I’m guessing that since you are spending your time on collegiate pursuits like studying (maybe?), going to basketball games, playing flag football, and sleeping, you have not had sufficient time to contemplate the Washington Monument.
Not to worry. I am here—as usual—to rectify the situation.
Are you familiar with the military term BLUF? It’s a concept I learned many millennia ago, but didn’t know it had a cool military acronym until recently. BLUF = Bottom Line Up Front. In other words, tell me the point and then you can go back and fill in the details and if it’s absolutely necessary I may keep reading.
The point: On December 6, 1884, the Washington Monument was completed.
We now return to the Interesting Story.
Once upon a time (as I continue to believe all good stories should begin), there was a baby country in the throes of Revolution. There arose a Great Leader with Bad Teeth (G. W. himself) who led the country to military victory, became the first President of the new Republic, and earned the title “Father of Our Country.”

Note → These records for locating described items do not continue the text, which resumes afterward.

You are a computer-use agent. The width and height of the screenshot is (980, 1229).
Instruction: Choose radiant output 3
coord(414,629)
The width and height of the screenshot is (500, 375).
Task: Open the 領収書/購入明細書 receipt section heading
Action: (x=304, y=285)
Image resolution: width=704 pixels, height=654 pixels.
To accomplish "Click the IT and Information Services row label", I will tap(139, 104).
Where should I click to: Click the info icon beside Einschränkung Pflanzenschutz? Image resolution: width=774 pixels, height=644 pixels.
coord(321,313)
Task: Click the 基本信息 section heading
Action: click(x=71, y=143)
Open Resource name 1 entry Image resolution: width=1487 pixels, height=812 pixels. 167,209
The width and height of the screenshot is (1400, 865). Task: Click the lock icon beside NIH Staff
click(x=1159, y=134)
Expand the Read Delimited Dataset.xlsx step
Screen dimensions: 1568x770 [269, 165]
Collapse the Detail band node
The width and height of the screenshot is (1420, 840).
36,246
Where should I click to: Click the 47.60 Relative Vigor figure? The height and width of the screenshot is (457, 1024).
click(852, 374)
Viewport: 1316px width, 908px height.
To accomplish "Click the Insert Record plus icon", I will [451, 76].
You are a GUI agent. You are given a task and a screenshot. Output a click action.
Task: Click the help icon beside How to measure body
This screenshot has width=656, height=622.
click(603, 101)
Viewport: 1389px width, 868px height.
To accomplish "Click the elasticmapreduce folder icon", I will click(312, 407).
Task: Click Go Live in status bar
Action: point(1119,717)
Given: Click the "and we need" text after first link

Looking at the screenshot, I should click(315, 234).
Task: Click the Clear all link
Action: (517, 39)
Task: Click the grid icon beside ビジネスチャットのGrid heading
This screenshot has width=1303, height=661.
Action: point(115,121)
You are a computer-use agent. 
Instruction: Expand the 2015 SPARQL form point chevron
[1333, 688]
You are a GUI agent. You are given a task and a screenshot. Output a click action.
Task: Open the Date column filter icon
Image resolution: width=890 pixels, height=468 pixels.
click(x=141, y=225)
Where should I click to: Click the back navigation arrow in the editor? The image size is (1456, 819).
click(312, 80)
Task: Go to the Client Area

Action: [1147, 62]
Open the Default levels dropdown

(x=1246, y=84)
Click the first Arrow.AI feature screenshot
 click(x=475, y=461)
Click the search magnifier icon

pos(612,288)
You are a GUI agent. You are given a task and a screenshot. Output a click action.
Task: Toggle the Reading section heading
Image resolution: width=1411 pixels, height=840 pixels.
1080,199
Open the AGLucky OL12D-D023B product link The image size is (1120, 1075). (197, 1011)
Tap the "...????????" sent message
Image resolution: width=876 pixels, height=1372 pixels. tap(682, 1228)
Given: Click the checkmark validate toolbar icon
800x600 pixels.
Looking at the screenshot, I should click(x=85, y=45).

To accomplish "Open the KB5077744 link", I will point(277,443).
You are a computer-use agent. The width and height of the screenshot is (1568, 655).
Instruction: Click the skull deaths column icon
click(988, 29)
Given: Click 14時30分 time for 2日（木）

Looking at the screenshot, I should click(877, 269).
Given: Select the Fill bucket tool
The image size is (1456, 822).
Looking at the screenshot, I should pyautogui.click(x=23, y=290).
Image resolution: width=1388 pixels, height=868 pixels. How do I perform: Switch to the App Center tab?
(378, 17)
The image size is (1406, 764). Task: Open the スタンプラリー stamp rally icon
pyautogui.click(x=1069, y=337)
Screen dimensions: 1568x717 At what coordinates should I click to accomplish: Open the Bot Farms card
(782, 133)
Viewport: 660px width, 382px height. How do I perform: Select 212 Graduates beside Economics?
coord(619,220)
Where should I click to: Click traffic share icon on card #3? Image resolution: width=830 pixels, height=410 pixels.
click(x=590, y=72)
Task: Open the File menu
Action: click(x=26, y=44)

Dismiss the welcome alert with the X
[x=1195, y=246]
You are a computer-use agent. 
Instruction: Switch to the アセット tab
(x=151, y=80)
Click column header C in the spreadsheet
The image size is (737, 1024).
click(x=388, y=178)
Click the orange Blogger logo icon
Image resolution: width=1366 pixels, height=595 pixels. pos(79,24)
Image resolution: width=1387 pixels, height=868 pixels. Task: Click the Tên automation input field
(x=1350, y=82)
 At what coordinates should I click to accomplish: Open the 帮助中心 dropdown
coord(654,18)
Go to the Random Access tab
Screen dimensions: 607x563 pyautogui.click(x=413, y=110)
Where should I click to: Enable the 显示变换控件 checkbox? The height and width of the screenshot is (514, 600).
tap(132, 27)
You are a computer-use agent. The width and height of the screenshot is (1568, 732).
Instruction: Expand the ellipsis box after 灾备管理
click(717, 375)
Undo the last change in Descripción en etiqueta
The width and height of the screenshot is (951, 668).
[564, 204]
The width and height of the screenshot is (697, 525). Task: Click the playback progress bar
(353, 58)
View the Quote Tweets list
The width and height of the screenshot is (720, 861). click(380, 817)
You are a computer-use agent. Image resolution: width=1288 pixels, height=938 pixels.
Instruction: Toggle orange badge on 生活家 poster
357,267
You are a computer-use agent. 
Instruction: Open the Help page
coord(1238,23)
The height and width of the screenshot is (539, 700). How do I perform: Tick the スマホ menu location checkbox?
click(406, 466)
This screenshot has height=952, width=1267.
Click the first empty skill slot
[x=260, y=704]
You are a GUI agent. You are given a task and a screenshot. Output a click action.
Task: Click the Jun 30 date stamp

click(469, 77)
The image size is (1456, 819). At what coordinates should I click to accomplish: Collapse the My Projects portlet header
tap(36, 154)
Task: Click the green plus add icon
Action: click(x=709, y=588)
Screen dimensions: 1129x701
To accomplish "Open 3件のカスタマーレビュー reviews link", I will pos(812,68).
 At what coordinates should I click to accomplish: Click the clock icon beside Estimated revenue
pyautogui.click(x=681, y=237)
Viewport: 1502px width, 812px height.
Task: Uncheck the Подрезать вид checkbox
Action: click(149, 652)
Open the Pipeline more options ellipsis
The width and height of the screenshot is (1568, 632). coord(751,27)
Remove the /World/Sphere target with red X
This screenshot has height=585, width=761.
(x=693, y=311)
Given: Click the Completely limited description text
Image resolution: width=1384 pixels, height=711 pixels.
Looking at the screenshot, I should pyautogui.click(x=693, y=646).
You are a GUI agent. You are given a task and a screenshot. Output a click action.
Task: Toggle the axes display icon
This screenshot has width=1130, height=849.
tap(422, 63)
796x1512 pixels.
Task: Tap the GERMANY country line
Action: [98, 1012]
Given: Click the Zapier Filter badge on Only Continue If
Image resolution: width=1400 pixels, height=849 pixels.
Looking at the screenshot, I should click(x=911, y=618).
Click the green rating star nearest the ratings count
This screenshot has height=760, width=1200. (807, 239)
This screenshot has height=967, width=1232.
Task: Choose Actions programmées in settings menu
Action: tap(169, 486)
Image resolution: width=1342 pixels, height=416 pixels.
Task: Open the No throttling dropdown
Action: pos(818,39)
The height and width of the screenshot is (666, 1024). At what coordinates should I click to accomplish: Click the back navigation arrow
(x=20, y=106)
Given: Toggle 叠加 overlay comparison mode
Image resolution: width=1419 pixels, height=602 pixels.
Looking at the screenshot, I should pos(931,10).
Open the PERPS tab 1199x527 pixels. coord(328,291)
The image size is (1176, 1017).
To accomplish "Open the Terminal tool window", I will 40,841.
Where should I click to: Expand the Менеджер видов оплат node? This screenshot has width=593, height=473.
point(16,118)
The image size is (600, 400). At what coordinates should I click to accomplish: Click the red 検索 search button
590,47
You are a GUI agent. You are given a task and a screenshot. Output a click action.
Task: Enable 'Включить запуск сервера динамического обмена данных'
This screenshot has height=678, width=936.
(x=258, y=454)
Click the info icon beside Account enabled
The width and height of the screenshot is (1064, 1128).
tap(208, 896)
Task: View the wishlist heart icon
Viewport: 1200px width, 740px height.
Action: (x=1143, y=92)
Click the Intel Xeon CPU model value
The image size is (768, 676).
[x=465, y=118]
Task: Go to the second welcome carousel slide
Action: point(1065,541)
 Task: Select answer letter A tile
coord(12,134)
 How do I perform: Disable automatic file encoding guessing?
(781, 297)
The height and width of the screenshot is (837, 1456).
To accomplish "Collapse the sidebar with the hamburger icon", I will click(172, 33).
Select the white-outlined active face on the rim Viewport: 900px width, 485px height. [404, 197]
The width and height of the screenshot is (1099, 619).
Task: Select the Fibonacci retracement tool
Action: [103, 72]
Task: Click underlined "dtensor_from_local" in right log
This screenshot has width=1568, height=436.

We The People thought this was quite terrific and decided there should be a statue of G. W. himself. Well, Congress decided but since Congress represents We The People….(excuse me while I giggle helplessly for a moment).
When Pierre L’Enfant laid out the new federal capital area (1791), he left a Spot for the statue. And because Congress was in charge, nothing happened.
Fast forward to 1832 (33 years after G. W. himself died) when the National Monument Society was formed. They held a contest to determine the design of the statue and chose a Greek-temple-ish design. Then they began to raise money. While they raised a fair amount (it was 1832 you’ll remember), the $230K they raised was nowhere near the $1 million they needed. The more things change, the more they stay the same. Because it was Washington, DC, they began construction anyway because why not? By the time they laid the cornerstone (a 24,500 pound block of pure white marble), it was 1848.
Six years later, they ran out of money and everything came to a grinding halt.
Then in 1876, 100 years after the country was founded), President Ulysses S Grant (who would later be found in Grant’s tomb) said WTF? and got things moving again.
Somewhere along the line the design went from Greek-temple-ish to big column of marble and on December 6, 1884, workers placed the 9 inch aluminum pyramid at the top and called it a completed statute.
It looks exactly nothing like G. W. himself, but is quite a nice tribute nonetheless.
The monument (to G. W. himself) is made of 36,000 blocks of marble and granite and towers 555 feet high. This is taller than I am. There is a city law (passed in 1910) that says that no buildings in DC can be taller than the monument.
You may now return to your previously scheduled studying (I hope), going to basketball games, playing flag football, and sleeping.